Hotel Frederiksminde is a hotel and restaurant located in a parkland setting in Præstø, Vordingborg Municipality, Denmark. The restaurant has been awarded one star in the Michelin Guide since 2016.

==History==
Am Anthonian priory was established at the site in 1470. It was confiscated by the crown during the reformation and the buildings were demolished in 1563.

The area remained undeveloped and was mostly used as farmland. A military installation was established at the site in the beginning of the 18th century. A building for the officers was located approximately where the hotel stands today while barracks and stables for around 100-150 dragoons and their horses were located at the site of present-day Præstø Private School. The army left the site towards the end of the century.

In the middle of the 19th century, Klosterhaven was increasingly used as a recreational area. It was planted with 1,500 plants from the royal nurseries in Hørsholm and Petersgård. It was also proposed to create a pavilion which could both be used as an entertainment venue and an assembly building. In 1868, instigated by the Craftsmen's Guld (Håndværkerforeningen), the town began to sell 5 rigsdaler shares in support of the project. The new building was inaugurated on 2 May 1870. A bust of Frederick VII had been installed in the park back in 1868 and it was therefore decided to name the building Frederiksminde (Frederik's Memorial). Already from its opening the new venue struggled economically and was after five years sold in auction to the Craftsmen's Guild.

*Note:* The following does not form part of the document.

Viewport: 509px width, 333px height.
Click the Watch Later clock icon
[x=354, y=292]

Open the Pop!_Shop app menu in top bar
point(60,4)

The park was later refurbished by the town and the building was expanded in 1901. The main hall was lengthened in 1926 and could from then on seat 200 people as well as another 60 people on the balcony.

The building was later converted into a hotel and changed hands several times. In 2003 it was acquired by Hans Michael Jepsen, a Hong Kong-based businessman with a history of purchasing and refurbishing historic buildings in provincial Denmark. He leased it to Silje Brenna. Hotel Frederiksminde reopened after a comprehensive make-over in 2007.

==Restaurant==
In January 2026, Mulla Yalcin took over the position as head chef of the restaurant from Jonas Mikkelsen, who was engaged as head chef in 2010. In February 2016, Hotel Frederiksminde received a star in the first Michelin Guide to dining in the Nordic countries. Since then, the restaurant has kept the one star and has now also acquired the Michelin Guide Green Star for its work with sustainability.